Best decision Robb had ever made.

He put all the boring paperwork on Jon immediately and lived a considerably more satisfied life since.

He shook the thoughts loose and dragged himself to the yard.

The training ground sounds came through before he reached it — the specific sounds of Jon teaching, which were different from anyone else teaching because Jon was serious about it in the way he was serious about most things worth being serious about.

He came around the corner.

Bran and Arya were both on their backsides in the dirt.

Jon stood over them with a practice sword and the patient expression of a man waiting for a lesson to arrive at its destination.

"Put some force into it," Jon said. "Show some intent with your sword. If you swing like you're afraid of hitting something you'll never hit anything."

As he said this he made both of them sit on their arses again for good measure.

Bran scrambled up immediately.

Arya scrambled up faster with considerably more opinion about the situation.

"Jon," Robb called from the yard's edge. "Enough fun for today. Let's go. We have a lot of work. His Grace is coming and we need to prepare and greet the royal party properly. Handle the office and papers today."

Jon looked at Bran and Arya. At Robb. Back at Bran and Arya.

He sighed.

"What kind of brother drags his brother away from something useful to do a bunch of paperwork and bores him to death," Jon said.

"A damn good one," Robb said. "Now off to work. Don't be a princess, Lady Snow."

Jon gave him the look. The specific Jon Snow look that said the comment didn't deserve a response and was receiving none.

He handed the practice swords to Bran and Arya.

"Tomorrow," he said. "Same time. Arya — footwork."

Arya was already swinging at a post.

The papers were done by midday.

Jon had solved the supply requisition in twenty minutes that Robb had spent an hour on.

They went together to receive the royal party.

The yard assembled. The household. The guards. His mother beside his father — composed, correct, lord's wife in every line of her. Sansa tall and proper. Arya in the dress she clearly hated. Bran smiling. Rickon watching the horses.

Robb took his position at his father's right.

Jon stood slightly apart in the way Jon always stood slightly apart from things.

The gates opened.

The royal party came through — the noise of it, the horses, the wagons, the size of a king traveling with everything kings required. Robert dismounting. His father going to one knee.

Robb's eyes moved through the column the way eyes moved when looking for nothing specific.

They stopped.

His brain did the specific thing brains did when encountering something they hadn't prepared for — the delay, the processing, the moment of genuine uncertainty before recognition crashed through.

It crashed through.

His mouth opened.

He shut it.

Ceremony. The king was present. He was the heir and he knew what that meant and this was not the moment for what he wanted to do which was cross twenty feet of yard at speed and be extremely loud about it.

He held the line.

But the grin came anyway.

All of it. Completely. Twenty feet of yard and four years of absence and Robb Stark's grin was exactly what it had always been since he was eleven years old.

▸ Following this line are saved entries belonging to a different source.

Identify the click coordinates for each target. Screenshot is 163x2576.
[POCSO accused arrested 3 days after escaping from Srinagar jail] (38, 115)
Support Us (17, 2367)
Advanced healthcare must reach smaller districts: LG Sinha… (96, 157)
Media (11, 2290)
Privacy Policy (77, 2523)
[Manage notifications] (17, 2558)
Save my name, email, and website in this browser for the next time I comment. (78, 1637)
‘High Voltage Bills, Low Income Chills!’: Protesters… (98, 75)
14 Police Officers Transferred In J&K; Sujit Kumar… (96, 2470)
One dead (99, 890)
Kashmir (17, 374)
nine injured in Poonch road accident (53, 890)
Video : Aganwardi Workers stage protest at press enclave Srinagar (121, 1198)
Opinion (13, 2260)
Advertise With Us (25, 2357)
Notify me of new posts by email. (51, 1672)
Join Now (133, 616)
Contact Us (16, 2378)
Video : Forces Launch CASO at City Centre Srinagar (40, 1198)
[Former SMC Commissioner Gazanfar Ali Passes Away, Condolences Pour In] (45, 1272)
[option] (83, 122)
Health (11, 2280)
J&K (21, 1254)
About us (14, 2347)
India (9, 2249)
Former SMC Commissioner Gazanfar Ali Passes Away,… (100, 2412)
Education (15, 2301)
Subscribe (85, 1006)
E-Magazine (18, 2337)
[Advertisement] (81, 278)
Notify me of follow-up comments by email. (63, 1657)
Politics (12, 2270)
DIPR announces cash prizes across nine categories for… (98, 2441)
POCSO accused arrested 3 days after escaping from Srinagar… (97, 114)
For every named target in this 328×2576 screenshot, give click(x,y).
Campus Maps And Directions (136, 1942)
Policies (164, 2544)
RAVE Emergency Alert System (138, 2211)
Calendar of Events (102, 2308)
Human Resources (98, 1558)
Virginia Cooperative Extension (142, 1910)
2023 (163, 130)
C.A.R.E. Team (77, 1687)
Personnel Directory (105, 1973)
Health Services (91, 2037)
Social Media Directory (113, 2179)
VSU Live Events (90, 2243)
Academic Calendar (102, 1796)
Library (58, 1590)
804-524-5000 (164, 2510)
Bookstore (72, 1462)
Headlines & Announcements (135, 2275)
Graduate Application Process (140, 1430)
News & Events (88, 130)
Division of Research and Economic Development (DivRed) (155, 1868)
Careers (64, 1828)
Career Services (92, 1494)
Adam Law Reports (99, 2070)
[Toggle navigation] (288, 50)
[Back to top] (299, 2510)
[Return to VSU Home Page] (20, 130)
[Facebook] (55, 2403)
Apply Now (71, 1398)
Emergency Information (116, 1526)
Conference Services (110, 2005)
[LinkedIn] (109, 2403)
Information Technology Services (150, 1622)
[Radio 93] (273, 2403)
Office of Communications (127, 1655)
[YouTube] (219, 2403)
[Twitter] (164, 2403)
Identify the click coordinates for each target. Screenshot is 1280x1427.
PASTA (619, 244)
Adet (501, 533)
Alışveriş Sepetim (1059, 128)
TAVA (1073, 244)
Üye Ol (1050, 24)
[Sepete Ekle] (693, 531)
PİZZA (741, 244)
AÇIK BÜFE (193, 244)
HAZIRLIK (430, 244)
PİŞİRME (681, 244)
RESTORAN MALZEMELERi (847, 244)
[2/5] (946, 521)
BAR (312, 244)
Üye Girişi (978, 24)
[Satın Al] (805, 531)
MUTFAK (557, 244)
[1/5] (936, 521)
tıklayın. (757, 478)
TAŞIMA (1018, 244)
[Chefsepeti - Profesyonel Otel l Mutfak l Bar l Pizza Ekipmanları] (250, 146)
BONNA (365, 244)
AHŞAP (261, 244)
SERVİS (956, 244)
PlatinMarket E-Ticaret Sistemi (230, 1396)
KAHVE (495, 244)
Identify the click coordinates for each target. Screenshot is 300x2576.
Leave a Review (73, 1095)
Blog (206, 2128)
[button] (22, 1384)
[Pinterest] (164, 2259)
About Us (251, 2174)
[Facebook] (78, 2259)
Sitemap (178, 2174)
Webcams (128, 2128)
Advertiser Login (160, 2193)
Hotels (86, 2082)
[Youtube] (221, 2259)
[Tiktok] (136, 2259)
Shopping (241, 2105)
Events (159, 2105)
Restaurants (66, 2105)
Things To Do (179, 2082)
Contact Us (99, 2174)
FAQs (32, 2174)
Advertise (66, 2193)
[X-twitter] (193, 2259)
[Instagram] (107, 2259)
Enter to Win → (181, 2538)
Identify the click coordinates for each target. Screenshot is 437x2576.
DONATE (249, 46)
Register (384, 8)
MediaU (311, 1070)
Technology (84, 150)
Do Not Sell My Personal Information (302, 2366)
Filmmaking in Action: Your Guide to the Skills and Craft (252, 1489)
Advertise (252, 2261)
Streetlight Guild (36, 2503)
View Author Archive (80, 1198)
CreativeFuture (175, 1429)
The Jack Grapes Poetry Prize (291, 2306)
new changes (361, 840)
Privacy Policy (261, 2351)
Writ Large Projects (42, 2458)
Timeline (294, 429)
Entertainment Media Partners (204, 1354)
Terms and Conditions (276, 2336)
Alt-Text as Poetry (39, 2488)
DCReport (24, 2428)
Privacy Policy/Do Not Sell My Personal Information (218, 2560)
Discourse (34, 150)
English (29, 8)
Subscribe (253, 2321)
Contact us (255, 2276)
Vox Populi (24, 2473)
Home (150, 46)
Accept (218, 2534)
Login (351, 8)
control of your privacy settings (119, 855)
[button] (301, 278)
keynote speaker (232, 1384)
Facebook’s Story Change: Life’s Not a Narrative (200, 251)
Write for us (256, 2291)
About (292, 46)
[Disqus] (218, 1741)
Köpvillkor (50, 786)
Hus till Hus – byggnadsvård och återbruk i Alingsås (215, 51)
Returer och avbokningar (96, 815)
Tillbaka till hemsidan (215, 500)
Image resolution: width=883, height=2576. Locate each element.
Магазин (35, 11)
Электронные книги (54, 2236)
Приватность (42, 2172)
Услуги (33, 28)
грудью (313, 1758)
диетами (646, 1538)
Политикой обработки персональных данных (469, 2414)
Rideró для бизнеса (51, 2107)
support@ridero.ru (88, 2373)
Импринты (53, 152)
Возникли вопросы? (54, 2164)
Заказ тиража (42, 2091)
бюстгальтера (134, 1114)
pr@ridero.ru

Of course, he thought. Of course you'd come back with the bloody king. Of course that's how you'd do it. Couldn't send a letter. Couldn't give us any warning.

He looked at Jon.

Jon had already found him.

Jon was completely still in the specific way he went still when something arrived that he had been waiting for without letting himself admit he was waiting for it. Not shock exactly. Something quieter and deeper than shock.

Robb watched Jon's face do the thing Jon's face almost never did in public.

Gone in a second. Controlled. Locked back where Jon kept things.

But it had been there.

Robb looked back at his big brother standing in the royal column.

At the axe.

At the man the thirteen year old boy had become.

He shook his head once — the private acknowledgment of someone who had been hearing stories for four years and was now looking at the source of the stories and finding the source considerably more real than the stories had been.

Finally, he thought. You absolute fool. Finally.

He faced forward.

Held the line.

The ceremony could finish.

What came after could take its time.

He had waited four years.

A few more minutes wouldn't kill him.